I make my submission as a consumer of maternity services in NSW, as a health care professional, as a husband, and as a father.
I have two beautiful daughters, both of whom have been born at home. On both of these occasions, we took responsibility for the arrangement of a privately employed midwife, and paid for her services.
It continues to astound me, as both a health professional and as a parent, that such services are not provided as part of the public health system. Research from around the world into the use of independently practicing midwives to manage pregnancy care, birth, and postnatal care in the home setting has
consistently confirmed two outcomes – that home birth is as safe as hospital birth or safer for women who are appropriately screened, and that the rate of intervention is much lower. Other similar research has indicated that for women who have pregnancy care and give birth in the home setting, rates of satisfaction are higher than for similar women who have their pregnancy care and give birth in a hospital setting.
While I understand that the provision of maternity services is a politically fraught area, and I have read the Australia and New Zealand College of Obstetricians and Gynaecologists statement concerning their refusal to endorse home birth as a "safe" option, even this organisation cannot deny the wide-ranging body of research that demonstrates the benefits of this model. Indeed, such a model of midwifery-led maternity services has been successfully implemented in New Zealand, where caesarean section rates are now much lower than our own country.

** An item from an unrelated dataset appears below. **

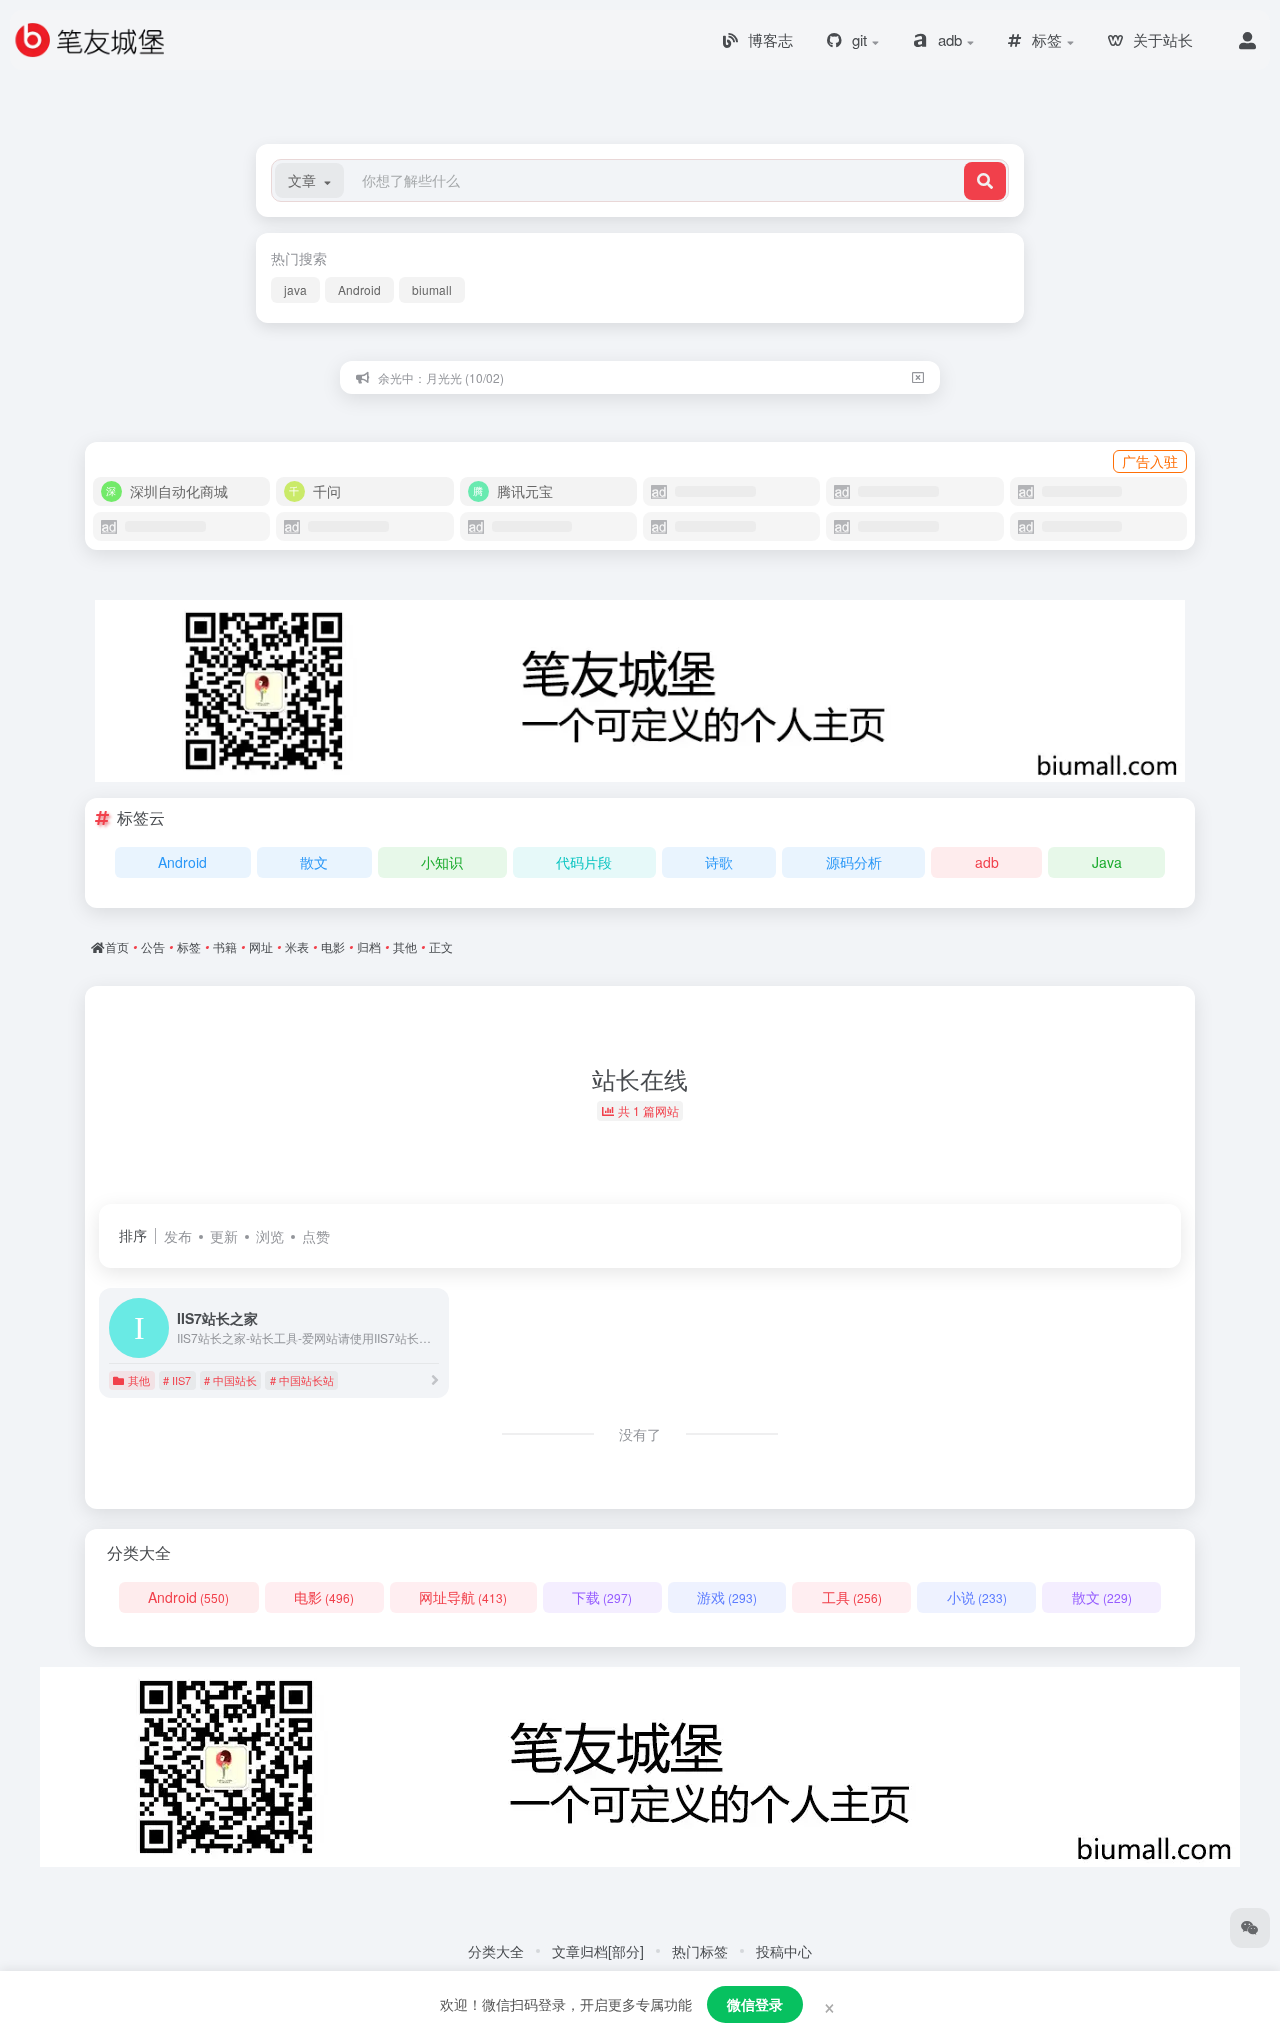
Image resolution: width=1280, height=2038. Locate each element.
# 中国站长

Consider also the cost of providing midwife-led and homebirth services, as opposed to allowing obstetric- and hospital-based management of maternity care for all women, irrespective of their risk factors. Independently practicing midwives currently charge between $3,000 and $4,000 for their services; this fee includes all prenatal, birth, and postnatal care and the provision of all necessary equipment. While I do not currently have access to accurate financial statistics pertaining to the cost of maternity services in the hospital setting, consider that a hospital stay, including interventions such as forceps extraction, continuous fetal monitoring, or a caesarean section, costs considerably more than the cost of a homebirth. Also consider that the number of women who require a caesarean section in the hospital system is around 30%; the number of women who require a caesarean section during an attempt to birth at home is around 2%. While some of this disparity can be explained by the more stringent screening procedures that apply to women who home birth, it is clear that even if the government were to fund or partially fund independently practicing midwives under Medicare, or alternatively introduce such services as part of the public maternity system, the result would be significant cost savings.
Home birth and midwife-led care for appropriately screened clients is safer, more satisfying for clients, and less expensive than obstetric- and hospital-managed birth. It is a disgraceful mark on our health care system that this form of care remains so inaccessible to the majority of women, in particular low-risk women living in rural areas who under the current system are often required to leave their homes and travel hundreds of kilometres only to be placed under obstetric (high risk) management. This situation needs to be addressed.